In this article, we discuss a hydrothermal model that describes the flow of Carbon Nanotube (CNT) nanofluid between squeezing plates while accounting for joule heating, viscous dissipation and homogeneous-heterogeneous chemical reactions. The $(Alumina)$ and CNTs (single-wall carbon nano tube [SWCNTs] or multi-wall carbon nano tube [MWCNTs]) have been used as nanoparticles with a base fluid Ethylene glycol with water ($Alumina+C_2H_6O_2-H_2O$). The homotopy analysis technique (HAM) included into Mathematica and the MATLAB worked in BVP4c are used to approve and verify the results. We obtain that the current results have the best agreement with the previous literature for specific precisely specified occurrences. The residual errors of the HAM method have been shown physically and numerically for SWCNT and MWCNT. The other embedding parameters like Reynolds squeeze parameter, Prandtl number, volume fraction, schmit number and Eckert number have been intended and discussed.  The aim of this research is the improvement towards the consumption of energy in the field of engineering and industry. Furthermore, from the results it has been noted that the based on the data the MWCNTs have a stronger effect on velocity, temperature distribution, homogeneous and heterogeneous chemical reactions profiles, which is shown by graphs and tables.

Downloads

Published

2025-11-05

Issue

Vol. 18 No. 4: (October 2025)

Section

Mathematical Physics

License

Copyright (c) 2025 Naseer Khan, Muhammad Farooq, Wajid Ullah Jan, Berna Uzun, Dragan Pamucar, Ilker Ozsahin, Hijaz Ahmad

Creative Commons License

This work is licensed under a Creative Commons Attribution-NonCommercial 4.0 International License.

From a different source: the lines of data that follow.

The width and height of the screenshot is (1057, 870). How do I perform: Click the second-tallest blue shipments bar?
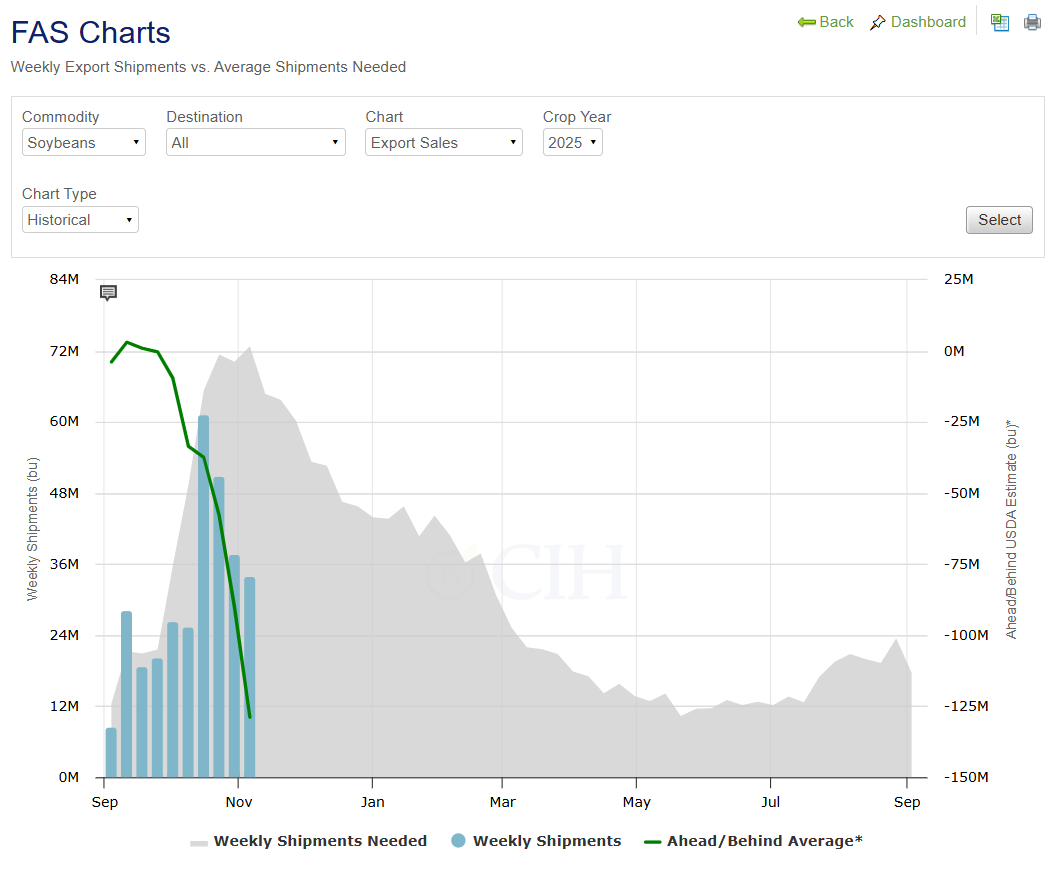coord(219,630)
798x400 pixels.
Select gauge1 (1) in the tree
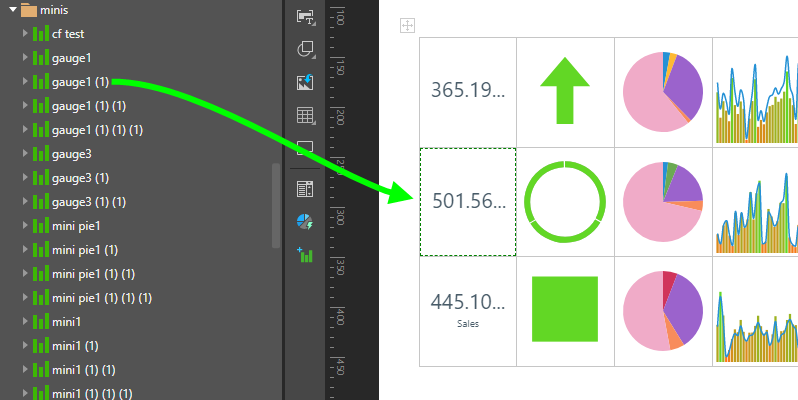point(84,82)
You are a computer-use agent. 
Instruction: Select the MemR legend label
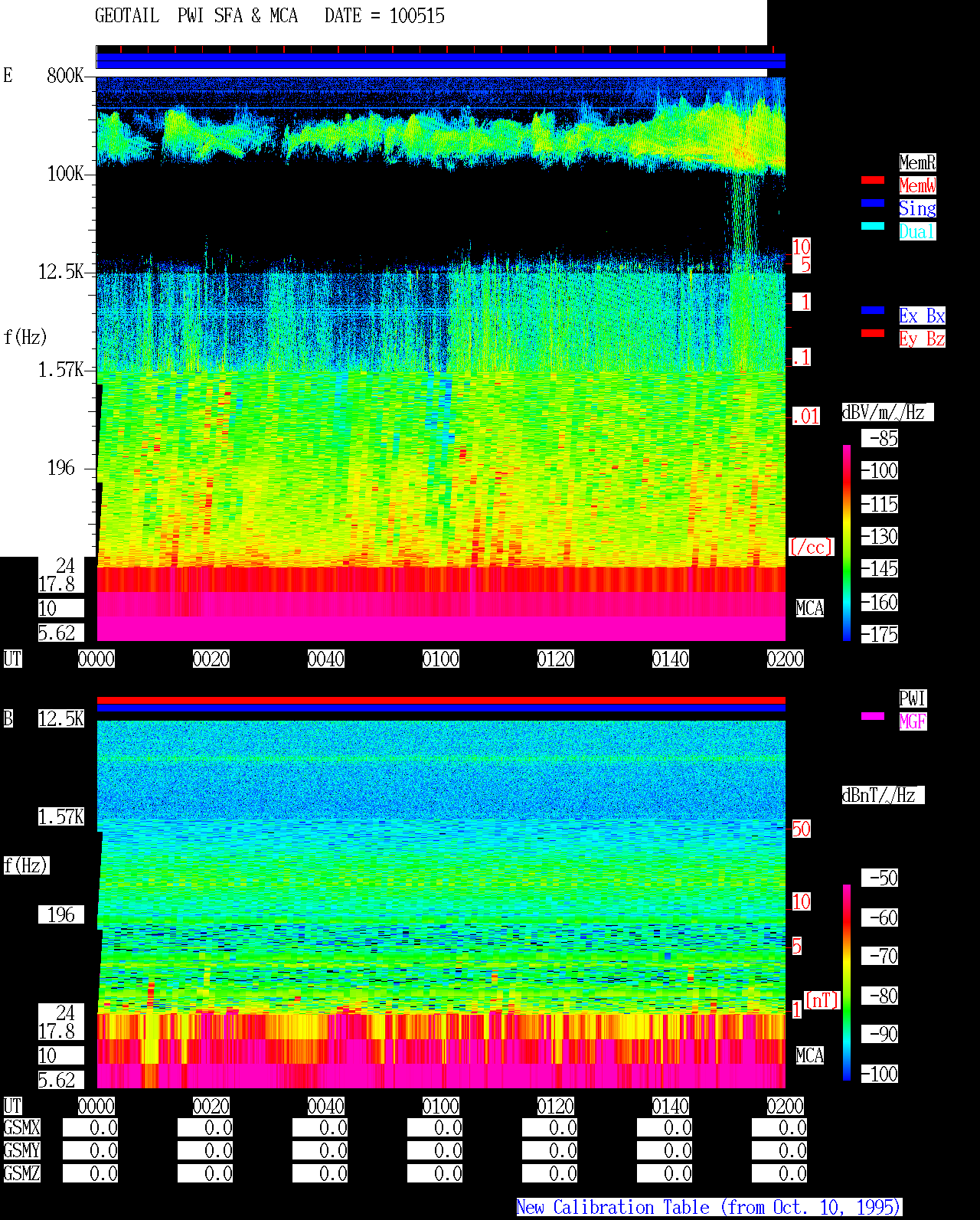tap(917, 162)
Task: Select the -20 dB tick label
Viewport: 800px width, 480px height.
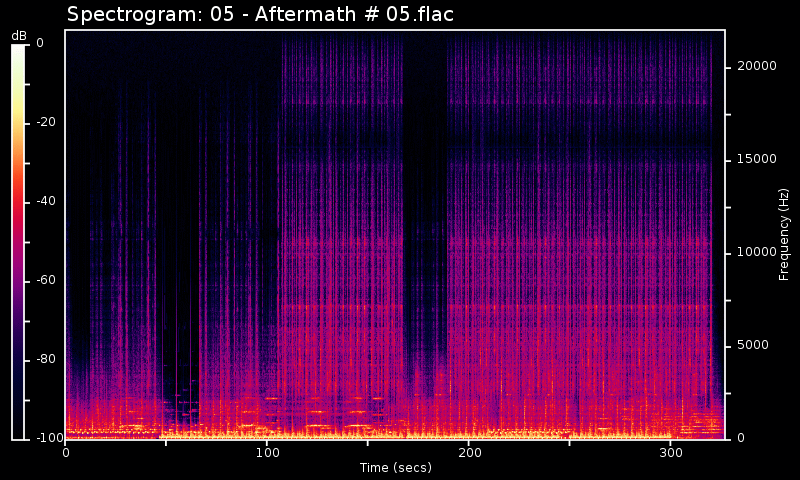Action: (x=46, y=122)
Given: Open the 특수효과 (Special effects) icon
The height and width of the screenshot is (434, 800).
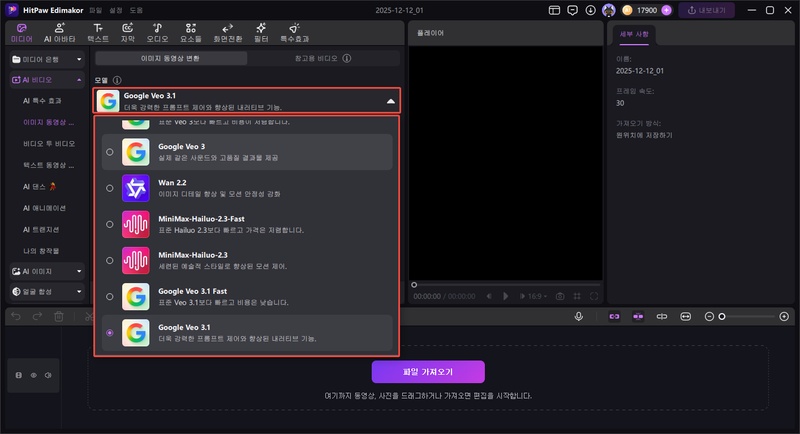Looking at the screenshot, I should [293, 32].
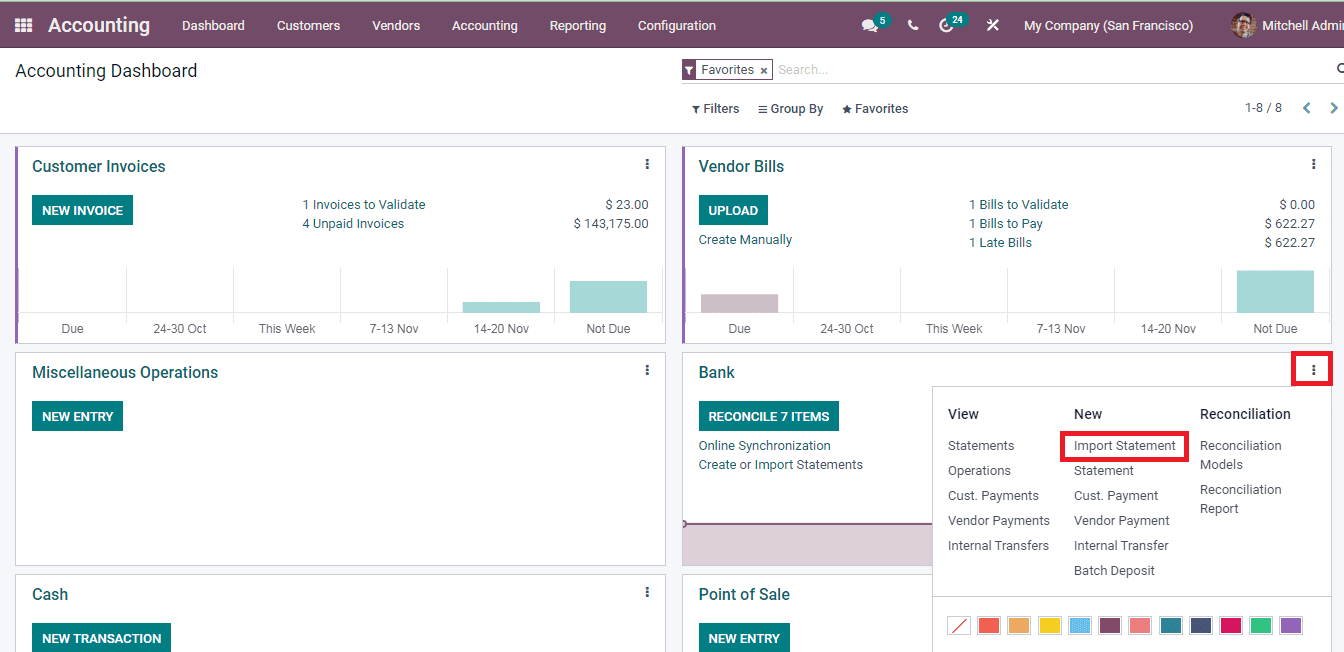This screenshot has height=652, width=1344.
Task: Click the NEW INVOICE button
Action: [82, 210]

Upon acceptance of an article by the European Journal of Pure and Applied Mathematics, the author(s) retain the copyright to the article. However, by submitting your work, you agree that the article will be published under the Creative Commons Attribution-NonCommercial 4.0 International License (CC BY-NC 4.0). This license allows others to copy, distribute, and adapt your work, provided proper attribution is given to the original author(s) and source. However, the work cannot be used for commercial purposes.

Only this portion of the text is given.